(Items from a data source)
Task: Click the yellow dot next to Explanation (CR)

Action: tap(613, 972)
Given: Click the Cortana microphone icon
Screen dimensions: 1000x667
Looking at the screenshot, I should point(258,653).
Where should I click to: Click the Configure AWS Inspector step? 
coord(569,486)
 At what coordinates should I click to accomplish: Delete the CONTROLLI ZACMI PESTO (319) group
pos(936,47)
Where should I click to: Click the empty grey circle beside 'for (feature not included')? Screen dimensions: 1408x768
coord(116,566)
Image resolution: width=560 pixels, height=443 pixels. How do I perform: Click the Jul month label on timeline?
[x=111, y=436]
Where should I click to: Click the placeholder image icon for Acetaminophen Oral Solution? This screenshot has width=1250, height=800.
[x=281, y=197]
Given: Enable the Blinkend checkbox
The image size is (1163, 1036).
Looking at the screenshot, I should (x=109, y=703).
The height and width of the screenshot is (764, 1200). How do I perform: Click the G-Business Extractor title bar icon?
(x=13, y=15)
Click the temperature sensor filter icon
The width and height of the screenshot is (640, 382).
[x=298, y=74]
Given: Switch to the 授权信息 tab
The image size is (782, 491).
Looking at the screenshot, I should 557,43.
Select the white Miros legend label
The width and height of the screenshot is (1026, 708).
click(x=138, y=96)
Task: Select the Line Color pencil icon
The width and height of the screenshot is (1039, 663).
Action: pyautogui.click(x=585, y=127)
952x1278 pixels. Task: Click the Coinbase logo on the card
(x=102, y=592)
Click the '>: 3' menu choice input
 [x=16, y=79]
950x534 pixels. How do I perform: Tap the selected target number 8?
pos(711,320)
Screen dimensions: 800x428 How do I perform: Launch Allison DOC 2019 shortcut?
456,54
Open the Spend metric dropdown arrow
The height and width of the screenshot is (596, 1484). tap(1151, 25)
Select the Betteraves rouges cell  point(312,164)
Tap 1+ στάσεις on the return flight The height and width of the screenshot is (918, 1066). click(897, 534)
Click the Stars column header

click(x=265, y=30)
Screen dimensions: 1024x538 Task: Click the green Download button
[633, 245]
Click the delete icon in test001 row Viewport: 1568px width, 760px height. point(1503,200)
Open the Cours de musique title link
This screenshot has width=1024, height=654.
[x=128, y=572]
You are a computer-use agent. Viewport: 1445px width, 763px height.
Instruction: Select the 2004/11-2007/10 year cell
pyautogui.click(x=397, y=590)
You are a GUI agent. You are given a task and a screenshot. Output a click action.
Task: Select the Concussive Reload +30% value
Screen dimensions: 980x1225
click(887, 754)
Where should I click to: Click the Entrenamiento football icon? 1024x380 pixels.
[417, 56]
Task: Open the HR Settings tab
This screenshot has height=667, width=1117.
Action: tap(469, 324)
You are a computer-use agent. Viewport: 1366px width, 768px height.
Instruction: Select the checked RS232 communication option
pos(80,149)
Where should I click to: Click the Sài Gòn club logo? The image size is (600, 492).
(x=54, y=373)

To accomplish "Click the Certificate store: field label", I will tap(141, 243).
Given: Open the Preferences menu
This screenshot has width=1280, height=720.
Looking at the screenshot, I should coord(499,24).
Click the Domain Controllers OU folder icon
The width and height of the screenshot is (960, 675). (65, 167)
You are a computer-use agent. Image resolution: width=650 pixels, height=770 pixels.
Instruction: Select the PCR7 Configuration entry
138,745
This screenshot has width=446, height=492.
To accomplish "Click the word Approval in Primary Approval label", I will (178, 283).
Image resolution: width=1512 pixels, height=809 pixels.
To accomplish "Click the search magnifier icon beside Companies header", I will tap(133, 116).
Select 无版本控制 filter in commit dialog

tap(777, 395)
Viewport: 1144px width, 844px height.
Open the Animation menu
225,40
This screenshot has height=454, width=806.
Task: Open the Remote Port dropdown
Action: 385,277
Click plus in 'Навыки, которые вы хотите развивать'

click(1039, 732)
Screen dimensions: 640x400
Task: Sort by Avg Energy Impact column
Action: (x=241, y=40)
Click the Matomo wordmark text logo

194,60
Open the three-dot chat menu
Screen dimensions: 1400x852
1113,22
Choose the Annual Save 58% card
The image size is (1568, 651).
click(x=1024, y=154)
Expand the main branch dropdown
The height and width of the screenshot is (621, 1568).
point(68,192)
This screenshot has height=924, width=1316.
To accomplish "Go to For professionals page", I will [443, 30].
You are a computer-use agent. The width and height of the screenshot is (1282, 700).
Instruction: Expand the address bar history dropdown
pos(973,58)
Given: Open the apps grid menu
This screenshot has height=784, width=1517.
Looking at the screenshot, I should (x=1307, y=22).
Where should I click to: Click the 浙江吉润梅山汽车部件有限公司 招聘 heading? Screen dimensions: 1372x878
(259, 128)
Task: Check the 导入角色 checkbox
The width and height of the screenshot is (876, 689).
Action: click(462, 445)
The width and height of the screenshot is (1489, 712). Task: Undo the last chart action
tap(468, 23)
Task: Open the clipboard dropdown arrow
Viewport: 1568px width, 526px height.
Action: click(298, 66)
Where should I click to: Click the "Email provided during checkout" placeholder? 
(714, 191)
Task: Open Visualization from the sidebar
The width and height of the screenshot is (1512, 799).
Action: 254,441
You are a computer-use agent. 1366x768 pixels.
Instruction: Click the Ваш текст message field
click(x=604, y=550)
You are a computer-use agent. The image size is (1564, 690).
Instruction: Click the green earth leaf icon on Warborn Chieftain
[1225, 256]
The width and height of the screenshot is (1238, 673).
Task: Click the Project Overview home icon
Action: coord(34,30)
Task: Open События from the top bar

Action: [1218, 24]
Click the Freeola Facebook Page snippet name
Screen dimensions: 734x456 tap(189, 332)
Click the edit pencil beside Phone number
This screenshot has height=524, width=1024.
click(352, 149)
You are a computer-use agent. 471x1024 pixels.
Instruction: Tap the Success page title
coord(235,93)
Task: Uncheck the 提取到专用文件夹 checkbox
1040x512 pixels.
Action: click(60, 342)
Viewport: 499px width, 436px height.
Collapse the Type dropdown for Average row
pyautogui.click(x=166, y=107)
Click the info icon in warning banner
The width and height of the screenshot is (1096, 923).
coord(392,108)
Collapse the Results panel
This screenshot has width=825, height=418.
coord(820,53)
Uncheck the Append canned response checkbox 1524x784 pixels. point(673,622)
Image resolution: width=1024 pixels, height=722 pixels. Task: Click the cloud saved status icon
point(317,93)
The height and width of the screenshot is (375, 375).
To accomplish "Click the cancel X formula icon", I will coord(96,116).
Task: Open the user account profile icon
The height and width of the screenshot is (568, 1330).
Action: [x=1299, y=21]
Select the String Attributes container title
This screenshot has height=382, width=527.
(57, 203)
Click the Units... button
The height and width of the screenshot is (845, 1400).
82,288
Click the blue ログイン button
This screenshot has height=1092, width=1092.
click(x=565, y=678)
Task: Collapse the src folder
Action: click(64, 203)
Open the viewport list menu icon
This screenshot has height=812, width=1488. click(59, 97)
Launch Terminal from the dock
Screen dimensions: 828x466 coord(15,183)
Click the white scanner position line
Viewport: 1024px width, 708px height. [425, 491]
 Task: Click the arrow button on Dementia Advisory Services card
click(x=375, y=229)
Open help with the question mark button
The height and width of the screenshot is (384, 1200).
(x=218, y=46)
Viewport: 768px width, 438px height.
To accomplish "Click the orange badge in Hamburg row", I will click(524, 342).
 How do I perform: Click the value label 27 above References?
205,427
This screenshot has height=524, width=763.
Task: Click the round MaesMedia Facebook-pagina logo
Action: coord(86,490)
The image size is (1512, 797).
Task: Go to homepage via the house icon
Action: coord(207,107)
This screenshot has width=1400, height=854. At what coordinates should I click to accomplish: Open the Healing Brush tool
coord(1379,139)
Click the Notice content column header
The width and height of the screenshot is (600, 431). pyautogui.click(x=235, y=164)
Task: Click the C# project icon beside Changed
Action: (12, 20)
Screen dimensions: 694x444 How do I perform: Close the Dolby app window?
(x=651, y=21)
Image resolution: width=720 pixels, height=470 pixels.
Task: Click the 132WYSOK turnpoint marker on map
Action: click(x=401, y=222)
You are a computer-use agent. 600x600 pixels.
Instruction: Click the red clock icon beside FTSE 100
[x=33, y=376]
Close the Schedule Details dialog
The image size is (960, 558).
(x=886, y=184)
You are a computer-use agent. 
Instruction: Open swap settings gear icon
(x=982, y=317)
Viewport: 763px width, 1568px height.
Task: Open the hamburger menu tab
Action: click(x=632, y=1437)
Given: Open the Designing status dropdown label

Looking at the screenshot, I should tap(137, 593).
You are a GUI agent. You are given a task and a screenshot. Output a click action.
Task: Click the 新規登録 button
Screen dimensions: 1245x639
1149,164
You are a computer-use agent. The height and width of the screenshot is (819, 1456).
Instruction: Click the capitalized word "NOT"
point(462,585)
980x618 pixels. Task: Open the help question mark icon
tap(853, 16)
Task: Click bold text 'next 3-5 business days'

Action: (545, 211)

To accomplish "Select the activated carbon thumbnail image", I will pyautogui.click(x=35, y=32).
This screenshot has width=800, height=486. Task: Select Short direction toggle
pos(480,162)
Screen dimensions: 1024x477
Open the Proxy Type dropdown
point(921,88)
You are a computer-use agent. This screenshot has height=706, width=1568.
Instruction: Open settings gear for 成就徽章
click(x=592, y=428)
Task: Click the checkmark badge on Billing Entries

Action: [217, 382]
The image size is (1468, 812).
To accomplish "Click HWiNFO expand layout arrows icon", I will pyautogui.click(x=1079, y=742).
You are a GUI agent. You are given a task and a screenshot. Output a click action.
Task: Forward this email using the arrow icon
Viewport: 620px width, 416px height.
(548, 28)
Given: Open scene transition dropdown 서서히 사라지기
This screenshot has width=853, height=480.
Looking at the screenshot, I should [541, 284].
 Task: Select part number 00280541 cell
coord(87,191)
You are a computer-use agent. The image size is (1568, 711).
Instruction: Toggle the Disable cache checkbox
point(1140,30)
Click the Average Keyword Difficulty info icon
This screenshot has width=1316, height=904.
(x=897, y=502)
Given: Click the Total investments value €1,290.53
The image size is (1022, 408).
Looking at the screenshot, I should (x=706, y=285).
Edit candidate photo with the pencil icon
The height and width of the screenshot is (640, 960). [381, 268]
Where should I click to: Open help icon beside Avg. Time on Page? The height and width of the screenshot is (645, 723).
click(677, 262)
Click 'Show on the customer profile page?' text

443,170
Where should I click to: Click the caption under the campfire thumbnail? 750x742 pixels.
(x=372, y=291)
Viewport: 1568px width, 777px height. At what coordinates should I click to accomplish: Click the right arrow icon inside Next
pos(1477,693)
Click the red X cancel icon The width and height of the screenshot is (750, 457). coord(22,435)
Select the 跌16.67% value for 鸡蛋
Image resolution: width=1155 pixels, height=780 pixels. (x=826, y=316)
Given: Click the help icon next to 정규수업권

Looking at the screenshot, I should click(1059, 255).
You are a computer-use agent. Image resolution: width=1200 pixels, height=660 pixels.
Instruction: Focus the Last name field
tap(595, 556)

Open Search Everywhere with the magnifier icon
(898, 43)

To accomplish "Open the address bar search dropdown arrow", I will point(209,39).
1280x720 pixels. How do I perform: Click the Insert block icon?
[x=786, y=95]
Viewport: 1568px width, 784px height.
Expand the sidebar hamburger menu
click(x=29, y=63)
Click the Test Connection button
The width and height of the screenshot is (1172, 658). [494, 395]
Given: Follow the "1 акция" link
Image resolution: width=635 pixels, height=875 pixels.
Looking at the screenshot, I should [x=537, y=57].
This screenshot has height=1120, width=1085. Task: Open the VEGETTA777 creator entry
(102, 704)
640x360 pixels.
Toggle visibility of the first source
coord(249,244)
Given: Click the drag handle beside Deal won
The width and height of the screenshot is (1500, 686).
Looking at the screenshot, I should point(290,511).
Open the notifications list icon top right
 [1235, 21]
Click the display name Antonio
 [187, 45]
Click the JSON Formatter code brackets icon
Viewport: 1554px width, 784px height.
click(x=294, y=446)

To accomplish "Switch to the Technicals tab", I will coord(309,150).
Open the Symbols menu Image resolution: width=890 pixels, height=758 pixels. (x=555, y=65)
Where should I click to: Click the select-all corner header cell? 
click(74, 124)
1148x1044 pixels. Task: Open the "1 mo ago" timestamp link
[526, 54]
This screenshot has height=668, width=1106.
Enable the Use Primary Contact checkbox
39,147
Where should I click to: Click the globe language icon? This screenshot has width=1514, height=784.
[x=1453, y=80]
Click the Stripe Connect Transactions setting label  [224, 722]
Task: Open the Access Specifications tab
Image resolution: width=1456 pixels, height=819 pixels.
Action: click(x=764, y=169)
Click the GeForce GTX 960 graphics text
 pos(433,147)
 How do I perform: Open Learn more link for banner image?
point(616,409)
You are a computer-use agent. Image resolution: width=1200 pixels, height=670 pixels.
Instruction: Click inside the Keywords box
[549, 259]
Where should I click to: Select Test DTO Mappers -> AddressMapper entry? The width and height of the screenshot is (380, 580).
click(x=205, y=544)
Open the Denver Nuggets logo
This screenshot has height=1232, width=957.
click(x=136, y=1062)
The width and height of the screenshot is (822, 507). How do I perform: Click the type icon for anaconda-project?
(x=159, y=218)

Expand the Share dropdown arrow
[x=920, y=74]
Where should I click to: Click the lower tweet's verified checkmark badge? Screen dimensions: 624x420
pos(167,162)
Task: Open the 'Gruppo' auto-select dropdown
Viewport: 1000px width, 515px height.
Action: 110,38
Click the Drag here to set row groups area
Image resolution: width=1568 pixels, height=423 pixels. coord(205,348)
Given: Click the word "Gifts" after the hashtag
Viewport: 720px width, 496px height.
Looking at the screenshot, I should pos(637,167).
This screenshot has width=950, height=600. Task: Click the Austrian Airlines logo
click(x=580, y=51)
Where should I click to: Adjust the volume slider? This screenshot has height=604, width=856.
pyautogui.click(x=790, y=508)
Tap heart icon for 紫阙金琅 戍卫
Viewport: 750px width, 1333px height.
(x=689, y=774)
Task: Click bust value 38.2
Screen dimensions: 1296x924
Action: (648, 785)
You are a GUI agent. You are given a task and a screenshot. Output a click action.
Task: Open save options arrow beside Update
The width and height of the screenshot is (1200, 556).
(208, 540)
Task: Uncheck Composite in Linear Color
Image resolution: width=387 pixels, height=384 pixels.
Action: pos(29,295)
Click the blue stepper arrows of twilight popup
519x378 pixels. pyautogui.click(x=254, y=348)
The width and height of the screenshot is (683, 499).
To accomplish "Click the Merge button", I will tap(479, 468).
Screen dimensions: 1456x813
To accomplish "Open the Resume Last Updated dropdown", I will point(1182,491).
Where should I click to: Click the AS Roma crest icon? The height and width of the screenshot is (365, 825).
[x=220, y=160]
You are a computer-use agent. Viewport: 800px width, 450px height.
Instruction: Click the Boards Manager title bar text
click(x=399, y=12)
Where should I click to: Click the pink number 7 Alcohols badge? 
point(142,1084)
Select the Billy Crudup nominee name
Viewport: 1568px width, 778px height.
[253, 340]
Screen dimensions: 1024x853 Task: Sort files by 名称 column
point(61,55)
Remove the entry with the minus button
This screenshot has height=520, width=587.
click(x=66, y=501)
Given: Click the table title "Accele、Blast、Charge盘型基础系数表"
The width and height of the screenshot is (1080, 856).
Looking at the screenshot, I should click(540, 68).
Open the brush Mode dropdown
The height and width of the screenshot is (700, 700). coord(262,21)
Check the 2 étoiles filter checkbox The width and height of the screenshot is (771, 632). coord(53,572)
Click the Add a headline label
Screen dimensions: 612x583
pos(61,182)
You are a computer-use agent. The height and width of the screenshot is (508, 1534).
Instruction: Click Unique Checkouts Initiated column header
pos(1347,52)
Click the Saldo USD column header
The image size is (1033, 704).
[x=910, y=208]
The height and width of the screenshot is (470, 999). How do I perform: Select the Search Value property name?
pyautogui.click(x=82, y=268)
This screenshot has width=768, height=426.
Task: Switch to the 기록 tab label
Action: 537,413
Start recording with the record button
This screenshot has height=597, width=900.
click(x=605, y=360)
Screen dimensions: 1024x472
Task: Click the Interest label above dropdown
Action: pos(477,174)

* _WHAT IS BEING ASKED_
Among the records above, only the lines between the line holding "Task: Forward this email using the arrow icon" and the line holding "You are a computer-use agent. The image size is (1568, 711).", inclusive, are to be output, exactly as written.

* _WRITTEN SOLUTION_
Task: Forward this email using the arrow icon
Viewport: 620px width, 416px height.
(548, 28)
Given: Open scene transition dropdown 서서히 사라지기
This screenshot has width=853, height=480.
Looking at the screenshot, I should [541, 284].
 Task: Select part number 00280541 cell
coord(87,191)
You are a computer-use agent. The image size is (1568, 711).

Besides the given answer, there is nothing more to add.